He was too weak to see the house, but I showed him pictures from the real estate listing.  I told him my concern was there was no bathroom upstairs.  He said he'd get me a chamber pot.  He was a very funny guy.  His main concern was whether my brother-in-law had checked it out.  He had, and liked it.

I got my love of old houses, and history, from my dad.  His dream had always been to find an old colonial (18th century) to renovate.  The only good grade I got in art was in seventh grade when I sketched a house he had seriously thought about buying in Chester, Massachusetts.  Somewhere along the way I decided I preferred Victorians.  Maybe it's the high ceilings and porches.  They're more romantic than colonials.

When I was younger (and had so much more energy and good nights' sleep) I used to walk for an hour in the morning before work.  I would walk all around the beautiful village of Rockville, which was a bustling, modern mill town in the late 19th century.  I remember looking up at some of the grand houses, one street over from where I live now, and being in complete awe.  Who lived in these houses?  I don't remember being on the street where I now live, probably because I didn't want to climb the huge hill!

And now, eleven years later I have learned so very much.  I had such dreams for my first house.  I wanted to someday take off the asbestos siding, restore the railings on the porch, and build stairs off the back deck.  In 2008 I started, one side a year, removing the shingles and repairing, scraping, priming and painting the clapboards underneath.  It went very well.  There was a bit of rot on the western side, which I replaced.

Last year I hired someone to repair the front porch.  The railings really add a lot to the look.  I haven't built stairs off the deck and am not sure I will.  It might encroach on my garden and I'm not sure I could bear that.

Speaking of the garden, who knew back then that I would have done so much landscaping?  I waited a year to buy any permanent plants and then indulged my love of roses.  I didn't think about design or aesthetics; I just wanted pretty roses to bring inside the house.  Now I am in the midst of some major rearranging of that original garden.  I'm pretty satisfied with the front yard, however; just a few tweaks are needed.

It had been such a desire of my heart to own a home and have a little garden.  God blessed me beyond my expectations and I am truly grateful.  I have no plans to go live anywhere else.  Sure, sometimes I dream about a bigger, fancier house, or a yard with no hills and more area, but I'm truly satisfied with what I have in the end.

The only project inside I'd like to work on is a bathroom upstairs.  That'll be quite expensive so I have to save up for that.  I got a new kitchen in 2010 after my oven and dishwasher died.  Right now I'm gradually repainting the rooms.  When I moved in I wanted bright pastels for a cottage-y look but now I think that palette is really for a warmer part of the country, or a place on the water.

I do like the new look of the living room.  My new couch arrived in April.


Now there's room for my great-aunt's piecrust table.
Beautiful peonies from the garden.
Don't worry; I've taken down the Christmas wreath!  I came down with a nasty case of pneumonia around St.
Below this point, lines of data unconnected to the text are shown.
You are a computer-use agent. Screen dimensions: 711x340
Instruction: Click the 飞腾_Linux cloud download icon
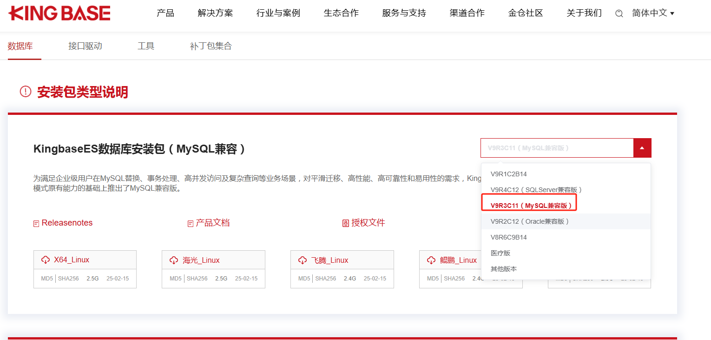(x=303, y=260)
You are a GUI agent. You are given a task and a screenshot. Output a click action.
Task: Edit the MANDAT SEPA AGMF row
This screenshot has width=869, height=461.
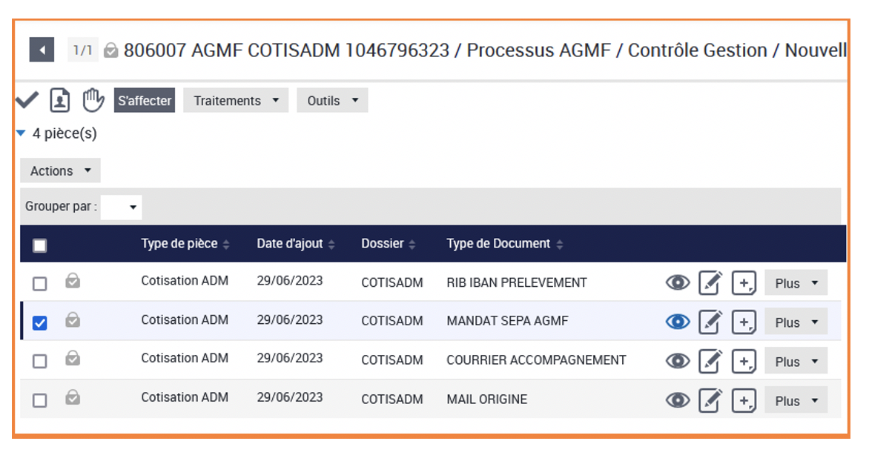point(710,322)
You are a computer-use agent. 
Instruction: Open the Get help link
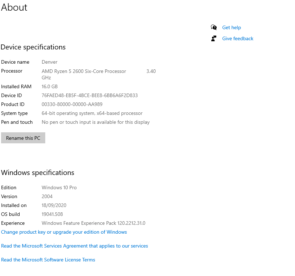pos(232,28)
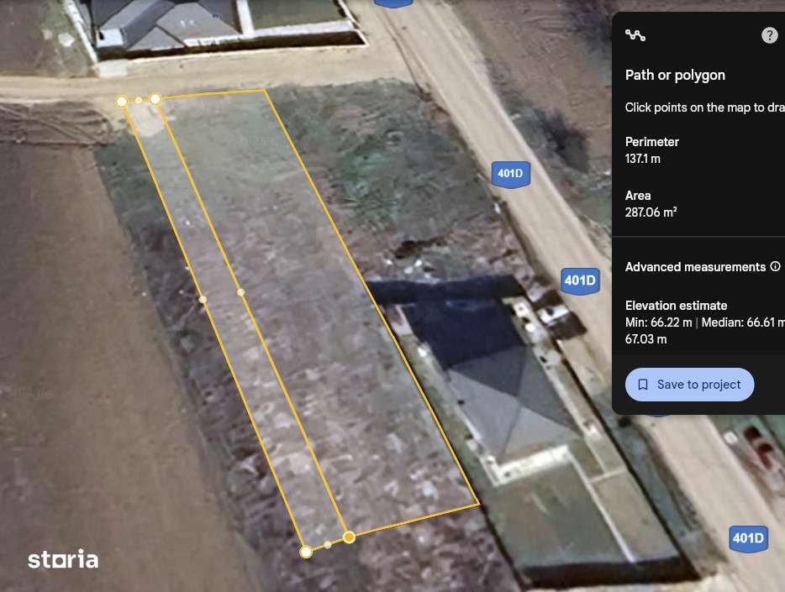Viewport: 785px width, 592px height.
Task: Select white polygon vertex closest to storia logo
Action: (x=306, y=552)
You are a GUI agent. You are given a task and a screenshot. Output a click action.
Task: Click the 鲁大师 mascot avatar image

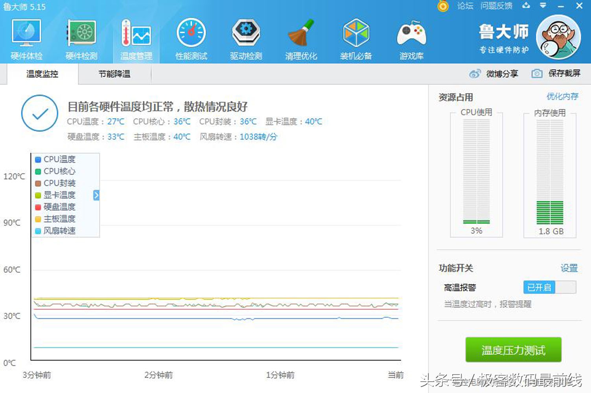coord(559,37)
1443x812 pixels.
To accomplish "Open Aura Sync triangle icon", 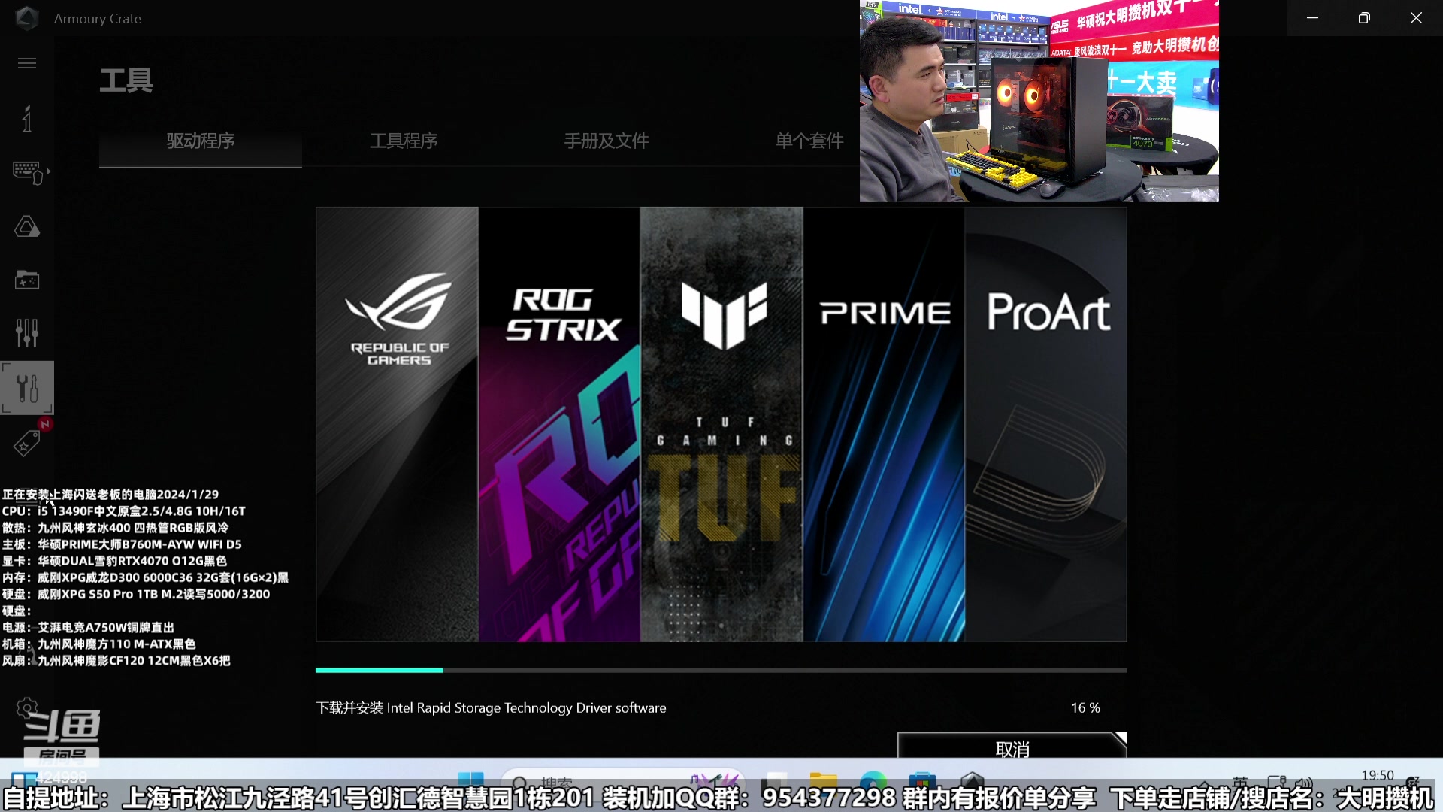I will 27,226.

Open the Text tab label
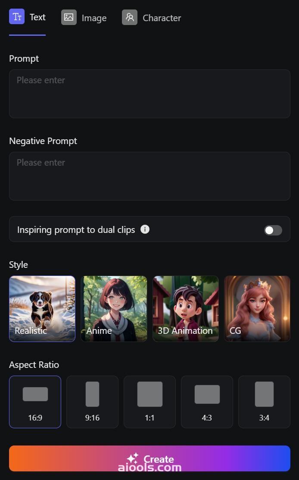pyautogui.click(x=37, y=17)
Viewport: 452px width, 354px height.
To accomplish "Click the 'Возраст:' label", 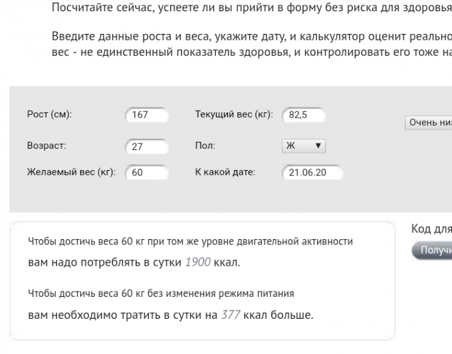I will [47, 145].
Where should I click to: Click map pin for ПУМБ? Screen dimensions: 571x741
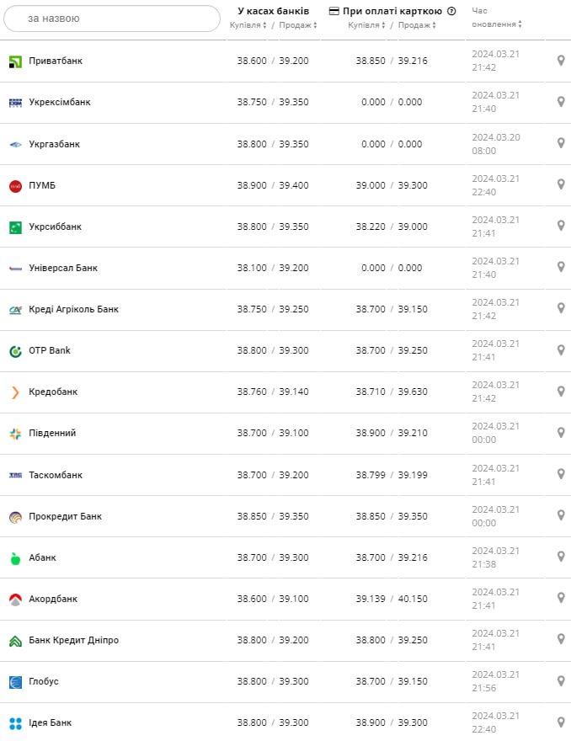pos(561,184)
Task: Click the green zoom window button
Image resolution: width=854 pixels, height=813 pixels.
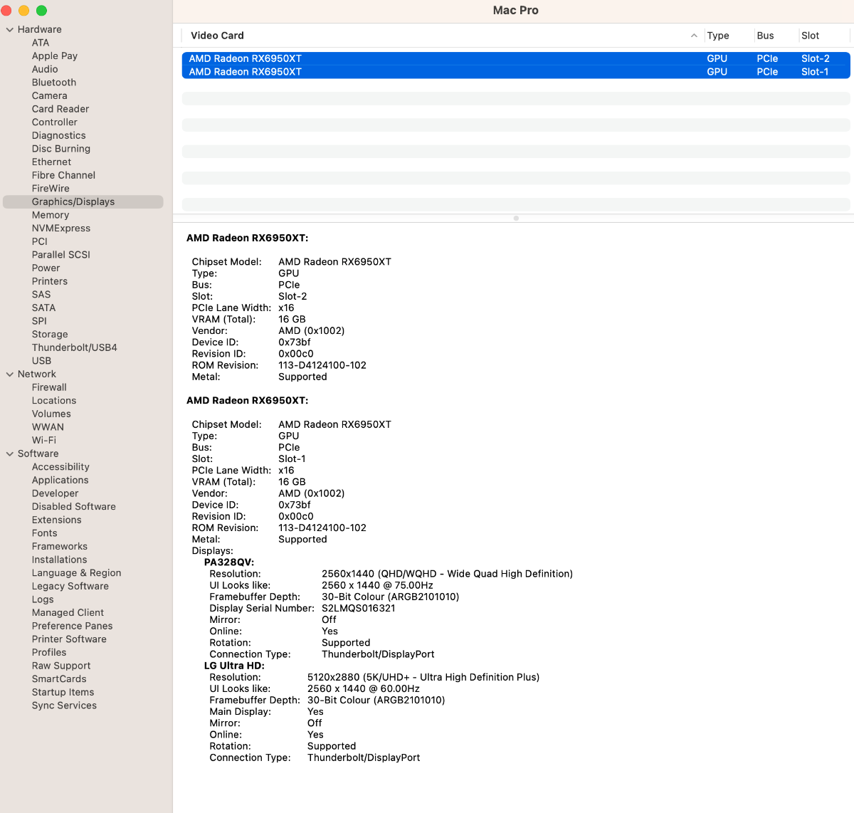Action: (x=41, y=11)
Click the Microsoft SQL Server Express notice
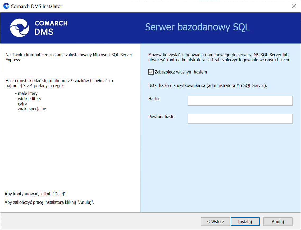This screenshot has width=301, height=230. pyautogui.click(x=69, y=57)
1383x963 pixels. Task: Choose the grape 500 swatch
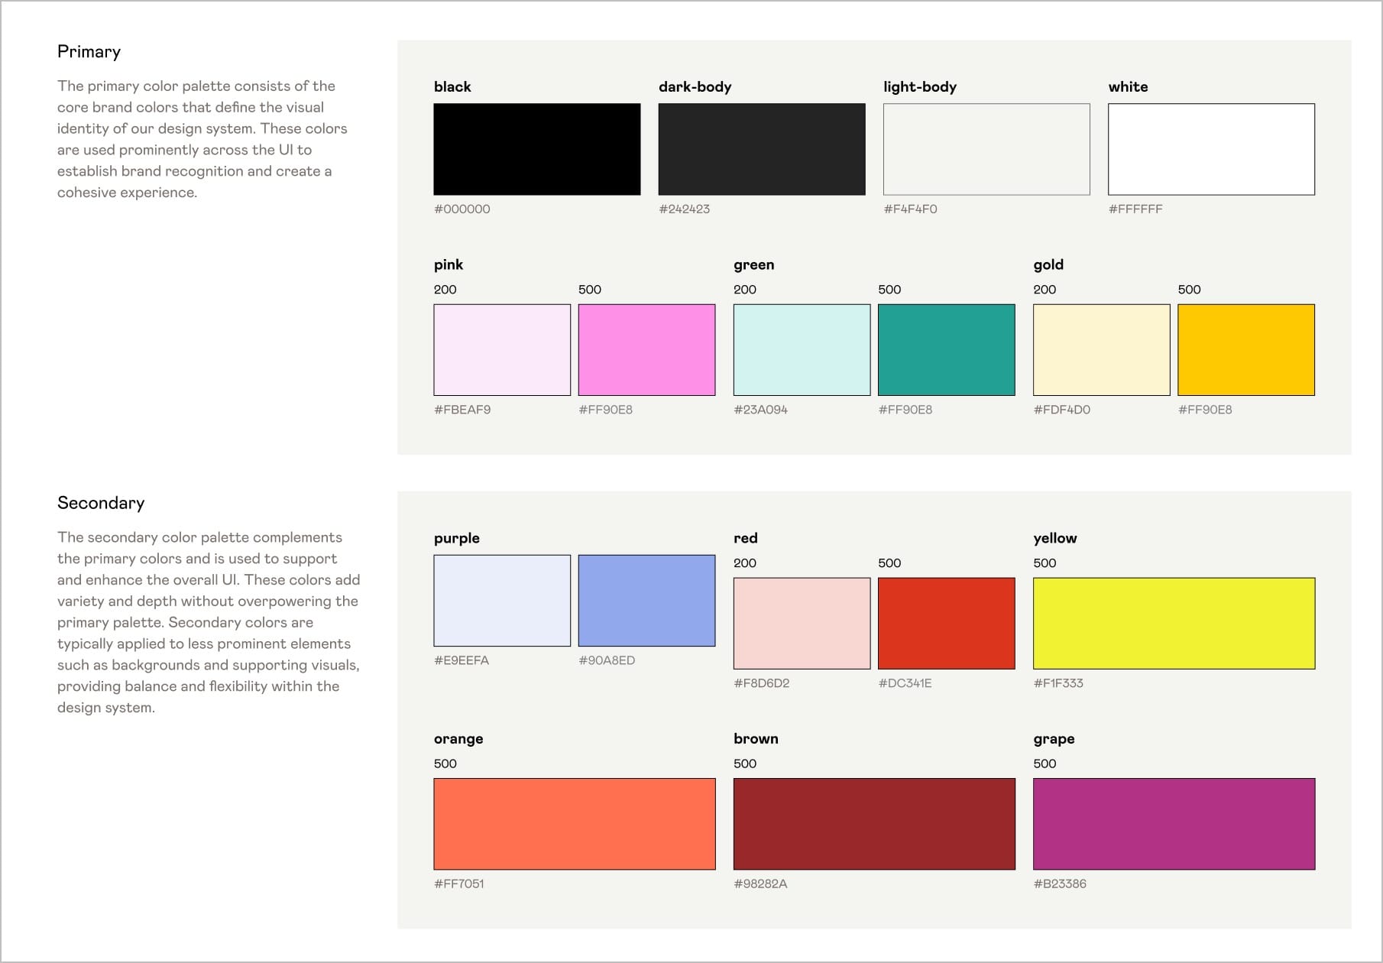tap(1174, 823)
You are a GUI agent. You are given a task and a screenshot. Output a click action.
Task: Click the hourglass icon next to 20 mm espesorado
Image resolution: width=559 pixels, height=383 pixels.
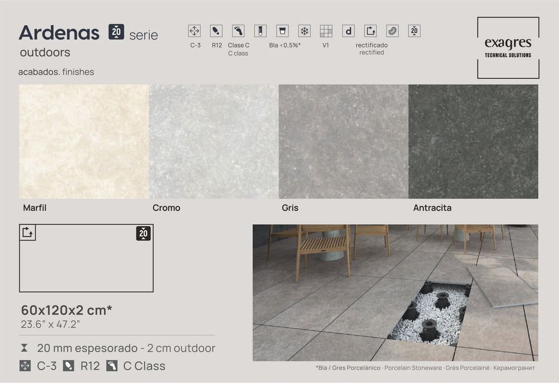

Patrick's Day and it really set me back with spring preparations.  Now I've gone slightly nuts buying plants because I've paid off the porch.  I'll be back soon with pretty garden pictures, but spring has been so delayed here.  In fact, I'm wearing a coat inside the house tonight typing this because it turned freezing cold.  I've had a lot of damage to hydrangeas, roses, azaleas, etc. due to the two spring snowstorms in April.